* [Task prompt] Pick out and copy every line below that has the word "arrow".

(Saved data entries)
↓↓↓
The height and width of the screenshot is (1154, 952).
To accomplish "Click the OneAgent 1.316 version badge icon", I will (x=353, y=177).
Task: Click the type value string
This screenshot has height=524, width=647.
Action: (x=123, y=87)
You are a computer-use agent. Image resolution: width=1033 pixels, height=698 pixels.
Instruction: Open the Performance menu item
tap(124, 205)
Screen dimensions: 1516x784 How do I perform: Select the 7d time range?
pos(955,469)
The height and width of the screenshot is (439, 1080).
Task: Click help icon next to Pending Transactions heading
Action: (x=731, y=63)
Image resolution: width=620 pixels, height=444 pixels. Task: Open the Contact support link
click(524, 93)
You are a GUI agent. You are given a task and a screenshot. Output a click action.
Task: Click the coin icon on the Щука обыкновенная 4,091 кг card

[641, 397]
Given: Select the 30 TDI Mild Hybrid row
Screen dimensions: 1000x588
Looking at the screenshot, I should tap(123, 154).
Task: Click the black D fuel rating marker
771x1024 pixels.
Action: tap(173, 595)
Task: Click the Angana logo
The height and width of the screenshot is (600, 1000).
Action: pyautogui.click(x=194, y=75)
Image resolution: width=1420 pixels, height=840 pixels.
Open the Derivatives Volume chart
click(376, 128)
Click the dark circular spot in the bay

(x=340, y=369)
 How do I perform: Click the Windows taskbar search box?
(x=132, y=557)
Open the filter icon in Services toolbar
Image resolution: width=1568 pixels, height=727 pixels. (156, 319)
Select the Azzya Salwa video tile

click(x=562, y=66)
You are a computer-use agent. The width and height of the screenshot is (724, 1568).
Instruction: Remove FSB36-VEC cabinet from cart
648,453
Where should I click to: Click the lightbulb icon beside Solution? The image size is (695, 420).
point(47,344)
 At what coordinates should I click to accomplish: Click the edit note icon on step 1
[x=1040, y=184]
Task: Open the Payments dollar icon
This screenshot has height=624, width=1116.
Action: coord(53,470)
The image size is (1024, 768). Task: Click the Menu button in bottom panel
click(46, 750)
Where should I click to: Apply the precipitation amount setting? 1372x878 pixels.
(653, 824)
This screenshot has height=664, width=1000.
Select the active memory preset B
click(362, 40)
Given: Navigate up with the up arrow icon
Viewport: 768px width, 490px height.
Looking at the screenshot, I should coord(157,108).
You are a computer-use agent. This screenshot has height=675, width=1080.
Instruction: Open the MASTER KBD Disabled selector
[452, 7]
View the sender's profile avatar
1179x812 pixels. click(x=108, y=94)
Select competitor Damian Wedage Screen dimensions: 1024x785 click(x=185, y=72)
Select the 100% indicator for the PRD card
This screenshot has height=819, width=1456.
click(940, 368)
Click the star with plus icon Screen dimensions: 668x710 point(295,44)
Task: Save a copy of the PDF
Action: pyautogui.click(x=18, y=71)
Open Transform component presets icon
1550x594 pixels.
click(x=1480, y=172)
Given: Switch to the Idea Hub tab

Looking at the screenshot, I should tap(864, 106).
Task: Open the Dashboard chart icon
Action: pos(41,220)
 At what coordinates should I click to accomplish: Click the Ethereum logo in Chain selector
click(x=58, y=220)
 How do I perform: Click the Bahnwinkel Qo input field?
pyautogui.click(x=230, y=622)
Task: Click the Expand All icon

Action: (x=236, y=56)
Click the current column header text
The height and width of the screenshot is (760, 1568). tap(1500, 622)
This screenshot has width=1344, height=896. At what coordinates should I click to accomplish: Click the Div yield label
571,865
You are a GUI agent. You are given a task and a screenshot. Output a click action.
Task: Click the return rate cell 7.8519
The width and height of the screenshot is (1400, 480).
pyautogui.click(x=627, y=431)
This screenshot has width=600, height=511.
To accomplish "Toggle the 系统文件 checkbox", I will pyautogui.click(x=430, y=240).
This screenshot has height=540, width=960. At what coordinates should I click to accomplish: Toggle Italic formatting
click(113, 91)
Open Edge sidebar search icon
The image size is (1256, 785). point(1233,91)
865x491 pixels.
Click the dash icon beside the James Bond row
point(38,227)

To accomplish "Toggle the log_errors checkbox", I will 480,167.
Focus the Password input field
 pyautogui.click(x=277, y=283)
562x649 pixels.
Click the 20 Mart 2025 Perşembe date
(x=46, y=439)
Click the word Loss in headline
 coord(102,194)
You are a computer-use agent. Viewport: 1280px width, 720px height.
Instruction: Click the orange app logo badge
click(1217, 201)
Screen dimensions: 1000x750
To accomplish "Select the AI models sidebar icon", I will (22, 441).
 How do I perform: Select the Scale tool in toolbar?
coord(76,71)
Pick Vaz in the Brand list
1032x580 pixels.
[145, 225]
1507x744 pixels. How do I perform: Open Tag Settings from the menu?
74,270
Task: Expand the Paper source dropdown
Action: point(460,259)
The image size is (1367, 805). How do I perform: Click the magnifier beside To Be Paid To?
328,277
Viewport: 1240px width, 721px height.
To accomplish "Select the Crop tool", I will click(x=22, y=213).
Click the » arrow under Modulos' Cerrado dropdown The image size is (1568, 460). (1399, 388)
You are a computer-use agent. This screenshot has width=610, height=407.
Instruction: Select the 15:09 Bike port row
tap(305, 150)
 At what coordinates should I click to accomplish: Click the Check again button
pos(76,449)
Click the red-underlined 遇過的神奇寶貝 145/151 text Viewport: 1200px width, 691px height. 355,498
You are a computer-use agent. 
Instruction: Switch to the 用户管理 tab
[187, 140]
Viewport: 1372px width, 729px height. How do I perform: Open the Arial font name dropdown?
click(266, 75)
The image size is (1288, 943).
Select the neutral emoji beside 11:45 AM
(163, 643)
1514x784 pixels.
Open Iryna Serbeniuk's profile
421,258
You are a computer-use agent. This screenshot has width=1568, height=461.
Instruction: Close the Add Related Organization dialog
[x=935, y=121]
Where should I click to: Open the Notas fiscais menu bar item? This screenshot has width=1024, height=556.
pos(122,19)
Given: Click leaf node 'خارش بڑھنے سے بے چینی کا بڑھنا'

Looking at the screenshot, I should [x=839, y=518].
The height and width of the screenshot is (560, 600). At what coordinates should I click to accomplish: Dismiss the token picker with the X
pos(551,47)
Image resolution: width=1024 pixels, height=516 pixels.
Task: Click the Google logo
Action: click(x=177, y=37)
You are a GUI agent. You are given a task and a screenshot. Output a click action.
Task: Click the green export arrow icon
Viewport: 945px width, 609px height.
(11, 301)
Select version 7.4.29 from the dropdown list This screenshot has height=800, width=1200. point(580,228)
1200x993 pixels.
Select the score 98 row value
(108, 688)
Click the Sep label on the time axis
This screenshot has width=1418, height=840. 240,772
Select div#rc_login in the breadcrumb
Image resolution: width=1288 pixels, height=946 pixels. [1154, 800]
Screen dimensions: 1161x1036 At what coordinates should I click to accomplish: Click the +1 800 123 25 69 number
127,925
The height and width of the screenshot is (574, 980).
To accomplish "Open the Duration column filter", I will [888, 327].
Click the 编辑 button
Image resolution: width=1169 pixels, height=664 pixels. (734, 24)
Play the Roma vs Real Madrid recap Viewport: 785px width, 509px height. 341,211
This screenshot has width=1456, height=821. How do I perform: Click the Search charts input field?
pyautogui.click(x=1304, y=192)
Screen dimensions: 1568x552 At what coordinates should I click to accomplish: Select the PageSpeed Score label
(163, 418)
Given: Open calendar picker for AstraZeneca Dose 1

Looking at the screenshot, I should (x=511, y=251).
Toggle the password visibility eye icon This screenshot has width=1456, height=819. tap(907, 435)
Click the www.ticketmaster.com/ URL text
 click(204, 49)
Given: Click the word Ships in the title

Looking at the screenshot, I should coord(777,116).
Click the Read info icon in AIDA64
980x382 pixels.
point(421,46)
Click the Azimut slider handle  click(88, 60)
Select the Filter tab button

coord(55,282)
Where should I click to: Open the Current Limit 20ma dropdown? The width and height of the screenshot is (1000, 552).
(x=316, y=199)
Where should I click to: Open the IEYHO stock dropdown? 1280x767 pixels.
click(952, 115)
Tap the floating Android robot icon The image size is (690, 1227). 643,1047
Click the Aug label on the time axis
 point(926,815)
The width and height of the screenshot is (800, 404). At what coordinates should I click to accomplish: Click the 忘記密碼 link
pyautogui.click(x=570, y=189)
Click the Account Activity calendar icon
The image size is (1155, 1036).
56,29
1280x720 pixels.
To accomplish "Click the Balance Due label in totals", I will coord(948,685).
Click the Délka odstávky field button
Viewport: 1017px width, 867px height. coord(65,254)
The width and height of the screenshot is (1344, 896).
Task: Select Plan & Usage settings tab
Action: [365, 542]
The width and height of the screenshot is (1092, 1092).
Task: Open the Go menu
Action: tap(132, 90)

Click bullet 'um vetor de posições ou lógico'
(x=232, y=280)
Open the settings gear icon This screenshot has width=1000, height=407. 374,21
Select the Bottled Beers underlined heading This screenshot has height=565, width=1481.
↑↑↑
* [Solution]
Given: Navigate up with the up arrow icon
Click the » arrow under Modulos' Cerrado dropdown The image size is (1568, 460). (1399, 388)
Task: Click the green export arrow icon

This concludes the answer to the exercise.